【藤田聡先生】実践知プログラム担当教員からのメッセージ その3(学内限定)
2020.4.30
【藤田聡先生】
専門は装置機器学、振動学
免震・制御装置の研究開発、耐震設計から昇降機安全に従事
【藤田聡先生からのメッセージ】
降って湧いたようなCOVID-19禍,自宅での仕事が続くと,色々なことを思い出してしまいます。
「世の中には突然襲いかかる事態がある」ということに関してです。
私の母方の祖母は,日清,日露,第一次大戦,第二次大戦の戦争と,関東大震災(東京の牛込加賀町の自宅で被災)と
人生において多くの災害を経験しています。1918-1920年に世界的に大流行し,日本でも当時の人口5,500万人に対し
約2,380万人が感染し,39万人ほどが亡くなったスペイン風邪も経験しているはずです。
そのせいか非常に神経質な面があり,アルコールティッシュなんて便利なものがない時代,いつも金属製中蓋付き
携帯用ケースにアルコール脱脂綿を持ち歩いておりました。外食の際には,それで手を拭かれていました。
そんな祖母から習った教訓,実は今役に立つのではとつらつらと思い出していました。
・図書室で借りてきた本は,1日陰干しにしてからでないと読ませてもらえない。
・バナナの皮も,アルコール消毒。
・◯◯屋のクリームパンは食べてはいけない.これは,関東大震災の後,近所の子が疫痢にかかって
亡くなったからだそうであった。
恐らく,1920年のスペイン風邪の大流行や地震災害後の衛生状況が悪くなった時期も経験しているのでしょう。
非常に神経質でした。誰かが伝えなければ,人はそうした経験もすぐに忘れていってしまうのですね。
そういえば,母方の祖父は非常に優秀な方で,実は私の大学進学の頃まで,英語と数学はよく教わっていました。

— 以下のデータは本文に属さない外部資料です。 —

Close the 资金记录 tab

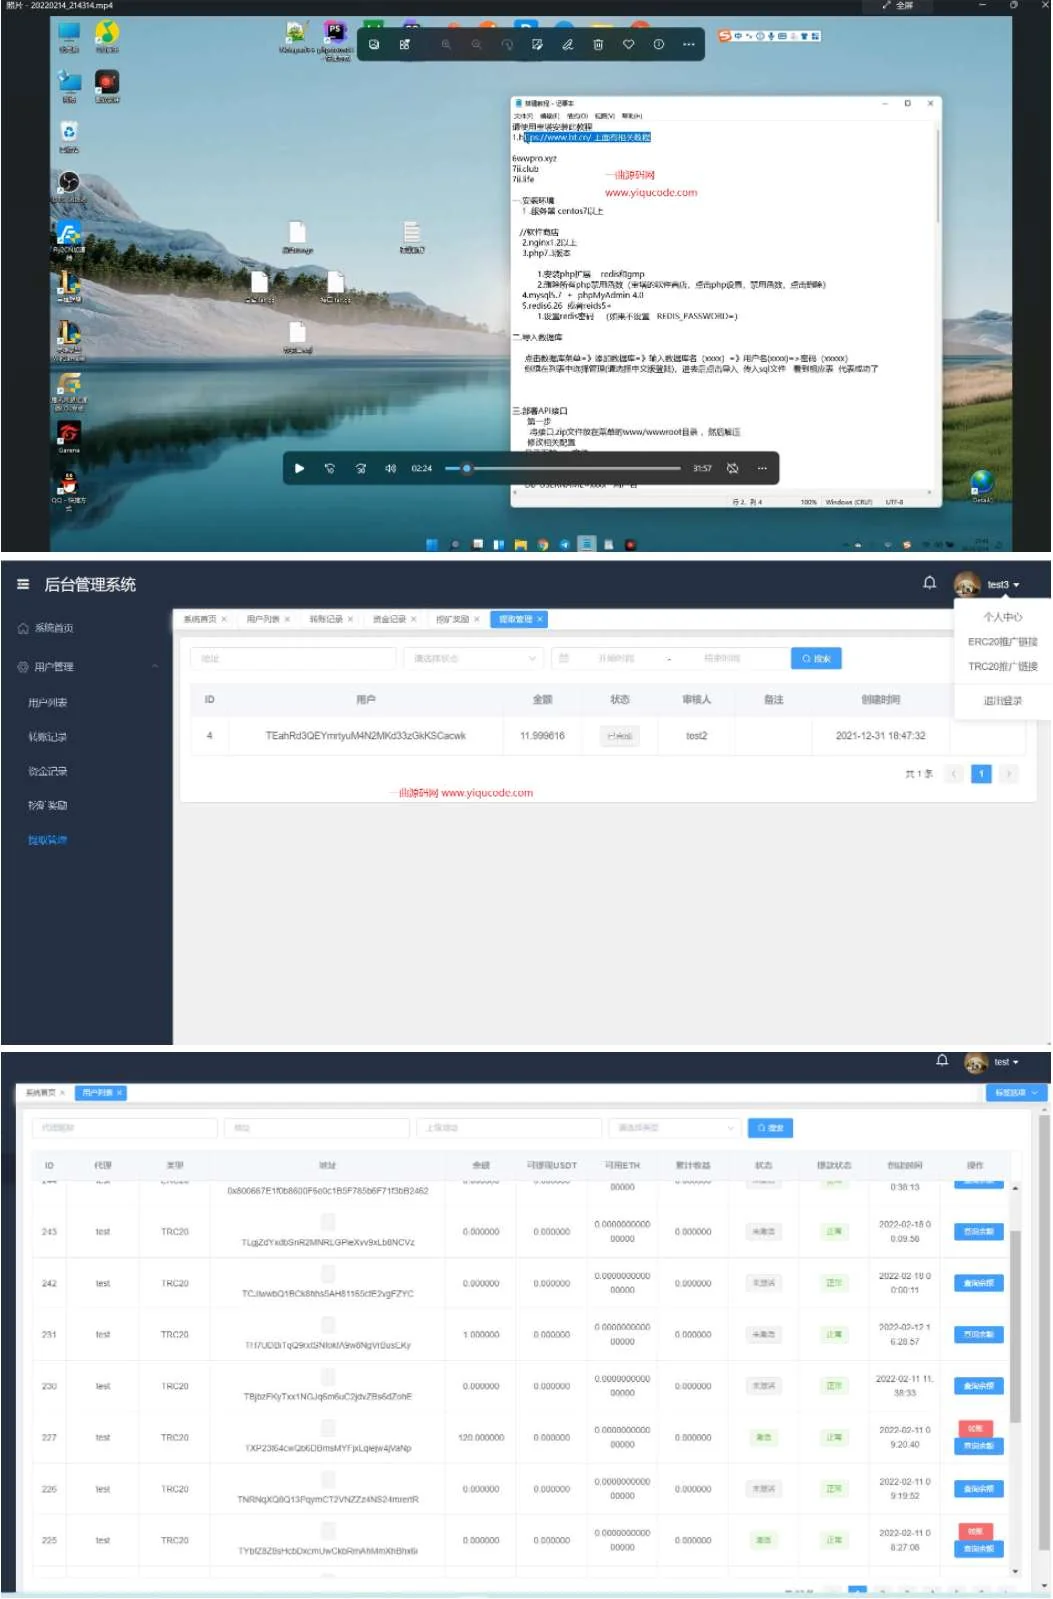point(413,619)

中学の頃,爆音でロックを聴いていると,庭に出てきては,泣きそうな顔で私のことを見るので,
一応雨戸を閉めて聴くことにしていました。そんな祖父が,私が高校生のある日,機嫌よさそうに,
「聡くんの履いているズボンはなんというのかね?」と聞かれましたので,当時流行っていたバギーパンツっていうんだよ,
なんて答えたところ,「大正末期から昭和初めにモボ・モガっていうのが流行って,だぶだぶのセーラーズボンを履いていたが,
そっくりなんだ」とのことで,どうも世界大戦に突入していく暗いイメージしかなかった私には不思議な気がしたものでした。
戦争は或る日突然始まる,災害も或る日突然起きる,そしてその後の生活は一変する。これが,祖父母から教わった教訓である。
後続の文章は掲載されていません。